Pourtant, les grands sponsors de la COP23 comptent toujours de grandes entreprises polluantes comme BMW et Solvay. Les COP offrent ainsi aux pollueurs la possibilité de se faire passer pour la solution et non pour le problème, dénonce le rapport.
Troisième leçon: faire du neuf avec du vieux
Pour verdire des pratiques, il suffit de leur donner des noms modernes. Ainsi, les grandes entreprises agricoles qualifient désormais leurs pratiques dévastatrices sur le plan environnemental d’ « agriculture intelligente face au climat ». Ils retardent ainsi l’adoption de réglementations sur les émissions dans l’agriculture industrielle. C’est notamment le cas de Syngenta et Monsanto. Par exemple, le Roundup et le glyphosate deviennent une solution agroécologique moins polluante que le labour. En effet, les tracteurs utilisés pour labourer émetraient trop de gaz à effet de serre.

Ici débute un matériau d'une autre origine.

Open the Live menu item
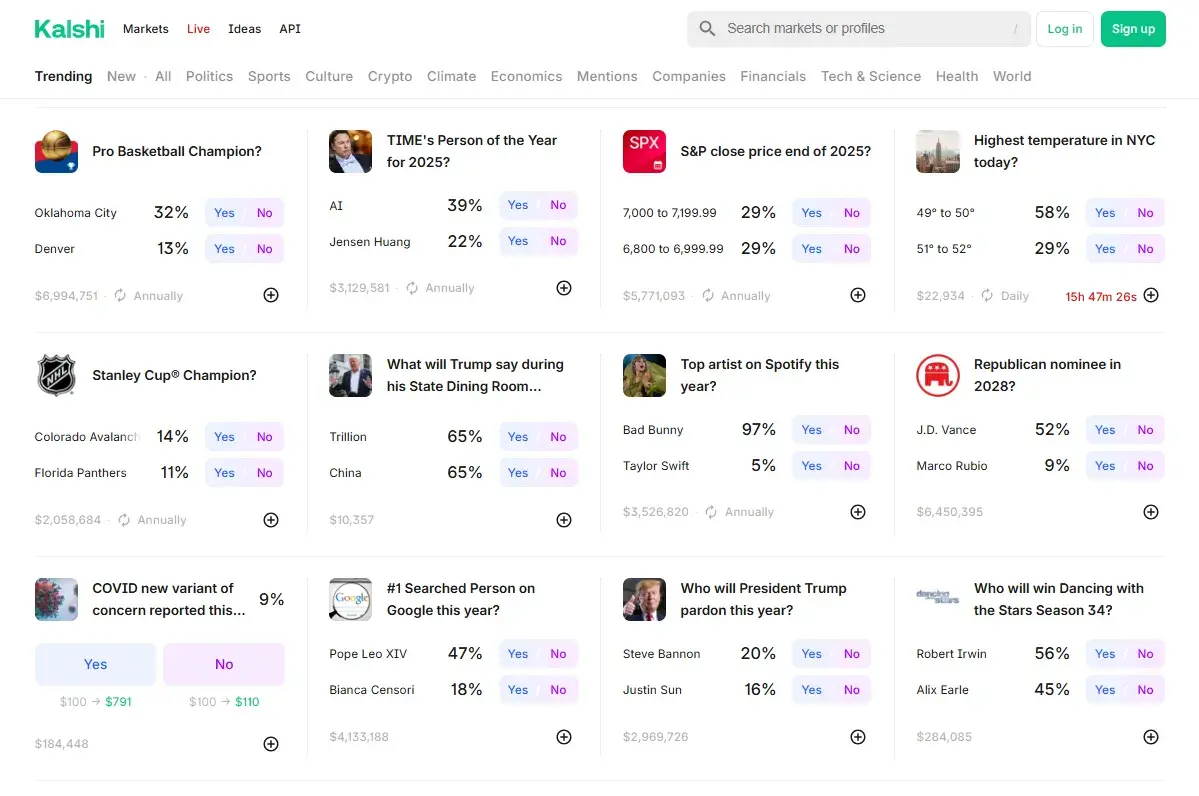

Au final, toutes ces techniques portent leurs fruits. Les investissements du Fonds Vert pour le climat sont attribués par des institutions internationales et des banques qui soutiennent le secteur privé. Ainsi, cinq banques et institutions transnationales seulement gèrent près de 75% des fonds et plus de 50% des fonds alloués jusqu’à présent ont été affectés à des projets du secteur privé.
Par Matthieu Combe, journaliste scientifique
Et pourquoi, une fois de plus, ne pas parler des lobbys écologistes si nombreux et si virulents dans les COP ? Seraient-ils les seuls à avoir le droit à la parole ?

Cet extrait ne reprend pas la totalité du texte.